**Your objective**
When you reach the line containing "This screenshot has" in the records below, set it down exactly, together with every later line through the end, but not the pictures.

**Dataset**
┄┄┄┄┄┄

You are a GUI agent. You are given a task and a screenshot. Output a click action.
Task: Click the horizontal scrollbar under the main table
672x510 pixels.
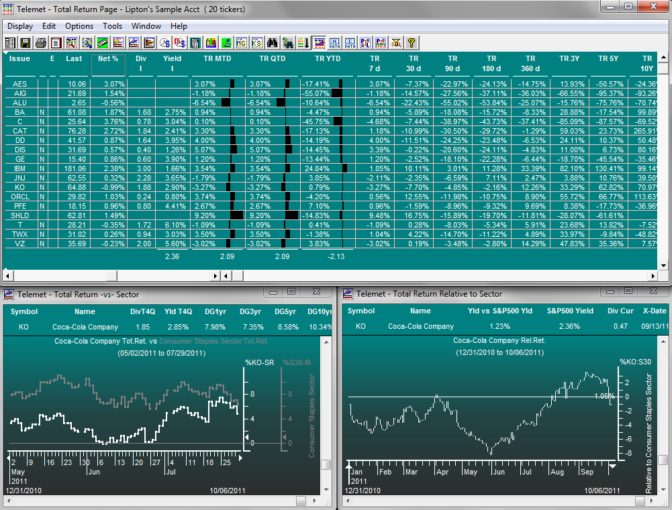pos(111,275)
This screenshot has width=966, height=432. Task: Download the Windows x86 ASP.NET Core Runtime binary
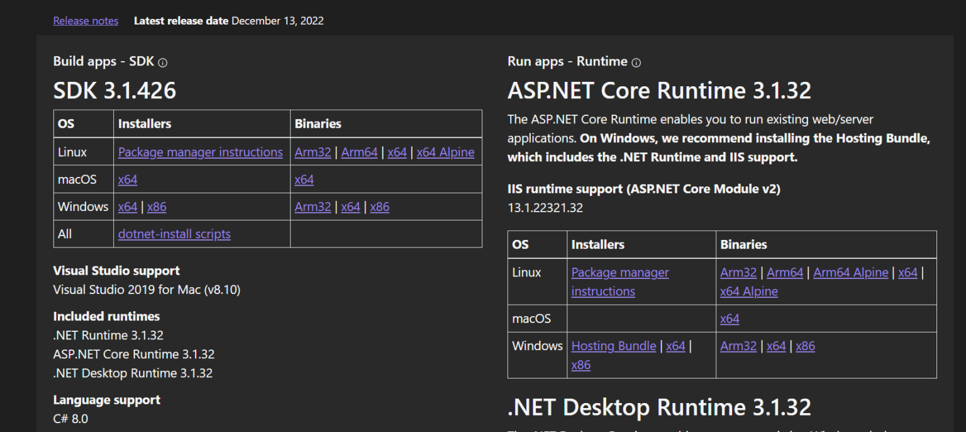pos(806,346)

┄┄┄┄┄┄

**Answer section**
This screenshot has width=966, height=432. Task: Download the Windows x86 ASP.NET Core Runtime binary
pos(806,346)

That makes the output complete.